Les origines du système
Les
historiens remontent à l’ère des guerres entre les Cholas et les Cheras, vers
le Xème siècle après JC, une loi avait été établie pour empêcher les
hommes de fixer leur amour et leur attachement à leur femme et à leurs enfants,
c’était une manière d’être plus disposé à se consacrer à des services de
guerre.
Princesse
Bayi le remonte à 1299, lorsque le roi Sangramadheera Ravi Varma, n’ayant pas
de successeurs du côté de sa mère, a adopté deux princesses pour continuer la
lignée. « Dès lors, la matrilinéarité est venu à être suivie par la
caste des guerriers, les Kshatriya et s’est ensuite propagée à
d’autres communautés,» a t-elle indiquée.
La famille nucléaire l’emporte
Le
tournant se produit au début du XXème siècle avec l’arrivée
des Britanniques, imposant leurs propres concepts éthiques en matière de
mariage. Seuls les mariages monogames furent autorisés. La famille nucléaire
est donc devenue la norme.
Le
déclin de ce système matriarcal s’explique aussi par le fait qu’ à cette
période, l’économie ne repose plus sur agriculture mais sur l’industrie et les
modes de vie des Nair n’étaient plus compatibles avec la modernisation. Au
début du XXème siècle, ce système matriarcal disparaît ainsi que la polygamie
et la polyandrie.
Une vague de sans-abri inconnue
jusqu’alors
La
famille nucléaire fut saluée comme apportant la modernité, et la civilisation.

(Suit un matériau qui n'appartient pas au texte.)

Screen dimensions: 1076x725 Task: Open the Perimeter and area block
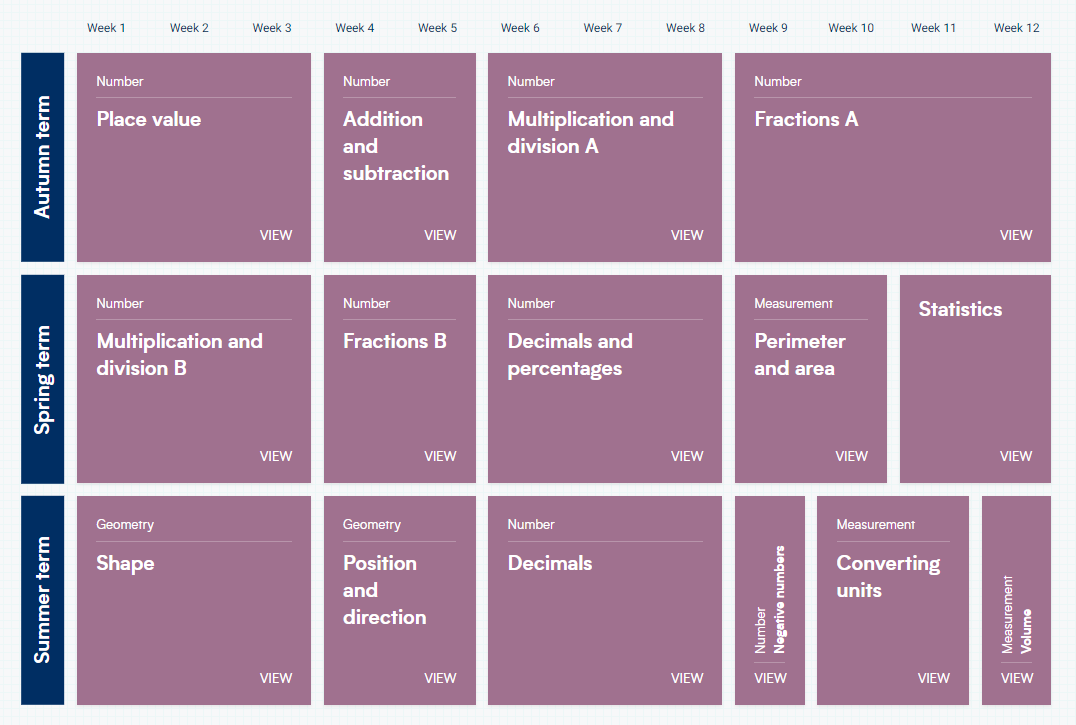pos(852,455)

Le matriarcat a été jugé «rétrograde» et «médiéval». La plupart des maisons et
des terres ont été divisées entre les membres de la famille, désolidarisant
ainsi les liens familiaux. Le Kerala a vu alors une vague de sans-abri, un
phénomène déconcertant inconnu jusqu’alors dans le système familial matriarcal.
Bien
que la maison matriarcale a maintenant disparu, remplacée désormais par la
famille nucléaire, l’élévation de la féminité, le respect et la place
primordiale accordée à la femme se maintiennent toujours.
Les
Keralais, hommes et femmes, sont fiers de cela. À ce jour, ils étonnent les
visiteurs provenant d’autres États à quel point les femmes du Kerala tiennent
tête aussi bien à la maison comme au travail et qu’elles peuvent circuler
pratiquement n’importe où sans crainte de harcèlement.